# CCT Problem with Stackmat



## vcuber13 (Jun 29, 2010)

I have no idea why this keeps happening and was hoping someone here would.








Description said:


> Whenever I connect my Stackmat to my computer it sends random times, some that aren't even possible on a Stackmat (15:XX). And it doesn't always happen, but most of the time it does. I have also tried disconnecting and reconnecting, but the samething happened.
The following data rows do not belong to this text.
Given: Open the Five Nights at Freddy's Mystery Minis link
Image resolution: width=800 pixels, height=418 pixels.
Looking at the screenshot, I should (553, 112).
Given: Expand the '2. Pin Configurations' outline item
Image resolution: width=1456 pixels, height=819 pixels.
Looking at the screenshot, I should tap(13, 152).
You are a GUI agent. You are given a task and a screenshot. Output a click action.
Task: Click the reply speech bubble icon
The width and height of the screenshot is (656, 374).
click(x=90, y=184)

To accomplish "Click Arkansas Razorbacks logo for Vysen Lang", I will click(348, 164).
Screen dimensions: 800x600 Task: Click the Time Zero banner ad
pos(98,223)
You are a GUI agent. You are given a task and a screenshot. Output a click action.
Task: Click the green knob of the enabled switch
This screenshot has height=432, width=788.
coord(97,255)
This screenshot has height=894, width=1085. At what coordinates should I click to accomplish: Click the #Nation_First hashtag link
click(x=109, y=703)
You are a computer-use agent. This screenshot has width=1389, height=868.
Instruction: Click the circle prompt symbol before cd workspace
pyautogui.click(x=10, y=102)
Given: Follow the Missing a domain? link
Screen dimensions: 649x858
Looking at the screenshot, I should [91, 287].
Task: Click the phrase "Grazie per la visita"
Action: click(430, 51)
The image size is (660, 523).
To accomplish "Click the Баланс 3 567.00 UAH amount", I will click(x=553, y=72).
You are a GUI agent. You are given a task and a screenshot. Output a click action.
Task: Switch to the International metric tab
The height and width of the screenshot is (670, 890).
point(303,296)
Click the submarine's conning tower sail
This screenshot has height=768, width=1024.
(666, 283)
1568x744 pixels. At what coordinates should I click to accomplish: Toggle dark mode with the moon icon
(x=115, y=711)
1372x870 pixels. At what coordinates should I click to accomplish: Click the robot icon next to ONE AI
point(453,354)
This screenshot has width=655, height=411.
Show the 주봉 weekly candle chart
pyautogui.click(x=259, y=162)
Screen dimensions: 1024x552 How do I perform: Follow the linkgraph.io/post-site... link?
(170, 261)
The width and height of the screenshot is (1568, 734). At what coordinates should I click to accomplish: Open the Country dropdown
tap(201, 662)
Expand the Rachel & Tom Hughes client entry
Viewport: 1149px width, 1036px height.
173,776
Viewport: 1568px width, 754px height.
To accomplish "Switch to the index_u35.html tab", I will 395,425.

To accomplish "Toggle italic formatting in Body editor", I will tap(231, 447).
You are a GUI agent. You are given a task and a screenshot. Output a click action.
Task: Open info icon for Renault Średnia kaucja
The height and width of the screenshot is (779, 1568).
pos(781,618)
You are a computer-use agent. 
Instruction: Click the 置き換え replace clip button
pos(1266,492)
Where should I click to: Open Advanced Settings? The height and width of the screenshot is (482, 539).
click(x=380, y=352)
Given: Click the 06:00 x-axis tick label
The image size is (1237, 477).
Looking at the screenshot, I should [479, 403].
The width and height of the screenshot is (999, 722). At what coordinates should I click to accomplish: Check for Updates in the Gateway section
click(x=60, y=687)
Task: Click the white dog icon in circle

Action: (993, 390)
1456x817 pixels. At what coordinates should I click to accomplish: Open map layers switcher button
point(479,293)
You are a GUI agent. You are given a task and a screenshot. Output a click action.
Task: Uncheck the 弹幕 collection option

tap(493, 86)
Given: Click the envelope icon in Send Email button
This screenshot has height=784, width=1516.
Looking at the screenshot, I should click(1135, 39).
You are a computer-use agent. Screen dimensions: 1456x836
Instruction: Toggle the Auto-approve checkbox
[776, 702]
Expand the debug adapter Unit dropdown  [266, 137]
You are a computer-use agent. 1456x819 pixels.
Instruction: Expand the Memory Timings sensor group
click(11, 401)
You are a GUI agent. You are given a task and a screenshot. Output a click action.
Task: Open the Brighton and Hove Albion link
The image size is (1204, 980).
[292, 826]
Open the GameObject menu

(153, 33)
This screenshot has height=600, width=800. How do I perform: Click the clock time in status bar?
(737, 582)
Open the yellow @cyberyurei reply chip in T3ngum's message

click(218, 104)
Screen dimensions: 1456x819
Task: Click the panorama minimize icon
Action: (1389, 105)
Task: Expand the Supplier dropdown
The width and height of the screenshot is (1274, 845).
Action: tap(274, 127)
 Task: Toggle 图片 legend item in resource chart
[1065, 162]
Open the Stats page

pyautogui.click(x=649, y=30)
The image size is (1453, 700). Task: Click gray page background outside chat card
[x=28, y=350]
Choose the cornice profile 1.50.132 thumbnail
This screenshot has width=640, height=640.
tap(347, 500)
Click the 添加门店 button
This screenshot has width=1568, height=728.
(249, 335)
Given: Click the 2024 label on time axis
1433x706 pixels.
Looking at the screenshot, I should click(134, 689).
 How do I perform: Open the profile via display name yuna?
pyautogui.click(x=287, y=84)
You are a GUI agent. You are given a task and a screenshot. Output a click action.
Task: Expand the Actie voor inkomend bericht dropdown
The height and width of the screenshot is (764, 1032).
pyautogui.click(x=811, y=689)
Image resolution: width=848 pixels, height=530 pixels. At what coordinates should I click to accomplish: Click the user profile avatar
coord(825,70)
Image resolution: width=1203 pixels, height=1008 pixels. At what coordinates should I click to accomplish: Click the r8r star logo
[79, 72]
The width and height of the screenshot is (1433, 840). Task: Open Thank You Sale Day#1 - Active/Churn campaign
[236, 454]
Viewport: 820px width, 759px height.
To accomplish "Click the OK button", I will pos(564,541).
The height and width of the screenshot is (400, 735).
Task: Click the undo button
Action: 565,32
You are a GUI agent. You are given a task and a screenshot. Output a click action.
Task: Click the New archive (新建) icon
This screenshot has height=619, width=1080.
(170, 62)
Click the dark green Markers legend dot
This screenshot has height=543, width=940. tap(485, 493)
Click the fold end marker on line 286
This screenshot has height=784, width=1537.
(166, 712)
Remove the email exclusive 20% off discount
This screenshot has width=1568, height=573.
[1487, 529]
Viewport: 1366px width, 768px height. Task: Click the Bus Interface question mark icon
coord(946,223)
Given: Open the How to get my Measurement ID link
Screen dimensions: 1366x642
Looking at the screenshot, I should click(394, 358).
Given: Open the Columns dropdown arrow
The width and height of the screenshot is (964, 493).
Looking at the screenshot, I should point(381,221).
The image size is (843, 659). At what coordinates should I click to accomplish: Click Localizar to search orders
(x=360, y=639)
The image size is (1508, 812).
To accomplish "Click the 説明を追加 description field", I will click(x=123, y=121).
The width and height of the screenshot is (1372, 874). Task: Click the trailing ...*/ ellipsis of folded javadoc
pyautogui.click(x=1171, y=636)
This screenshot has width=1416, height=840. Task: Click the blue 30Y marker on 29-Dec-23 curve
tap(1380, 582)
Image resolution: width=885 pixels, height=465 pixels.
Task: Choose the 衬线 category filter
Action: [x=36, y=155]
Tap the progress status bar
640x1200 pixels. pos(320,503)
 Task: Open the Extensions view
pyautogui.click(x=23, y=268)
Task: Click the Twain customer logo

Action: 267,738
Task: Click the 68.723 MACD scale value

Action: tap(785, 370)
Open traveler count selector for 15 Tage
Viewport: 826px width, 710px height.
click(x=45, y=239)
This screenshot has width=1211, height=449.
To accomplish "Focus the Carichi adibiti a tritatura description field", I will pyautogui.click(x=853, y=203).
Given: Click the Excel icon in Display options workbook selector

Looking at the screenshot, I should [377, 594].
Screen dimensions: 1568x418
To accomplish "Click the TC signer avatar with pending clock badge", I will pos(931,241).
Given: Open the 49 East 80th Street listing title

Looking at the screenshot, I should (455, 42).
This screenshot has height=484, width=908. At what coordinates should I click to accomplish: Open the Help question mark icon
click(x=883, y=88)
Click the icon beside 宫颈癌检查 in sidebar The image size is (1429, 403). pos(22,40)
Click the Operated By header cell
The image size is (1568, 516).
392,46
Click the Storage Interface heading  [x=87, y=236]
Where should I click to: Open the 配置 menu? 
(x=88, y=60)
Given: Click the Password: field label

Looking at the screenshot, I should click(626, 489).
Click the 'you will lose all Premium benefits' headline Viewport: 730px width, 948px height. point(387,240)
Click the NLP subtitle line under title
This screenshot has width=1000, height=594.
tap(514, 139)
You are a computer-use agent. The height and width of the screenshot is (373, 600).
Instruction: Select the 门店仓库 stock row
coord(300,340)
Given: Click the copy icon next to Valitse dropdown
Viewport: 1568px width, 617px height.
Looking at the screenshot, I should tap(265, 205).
Is it the stackmat value I need to change?


----------



## masterofthebass (Jun 29, 2010)

change the level of the signal in your windows mixer. At the moment, it is either too high (i.e. distorting) or too low (cct can't read it properly). Adjusting the level of the input will fix this.


----------



## vcuber13 (Jun 29, 2010)

Do you mean the sampling rate?


----------



## masterofthebass (Jun 29, 2010)

no... in the windows mixer. not in the CCT options. The little volume icon in your task bar. Right click on it.


----------



## vcuber13 (Jun 29, 2010)

I got it fixed, well at least tempararily. Apparently the cord and adapter weren't connected enough so I need to find a way so they stay together tightly.

Edit:
It stopped working so I figured out what you meant and so far it's working perfectly
Thanks


----------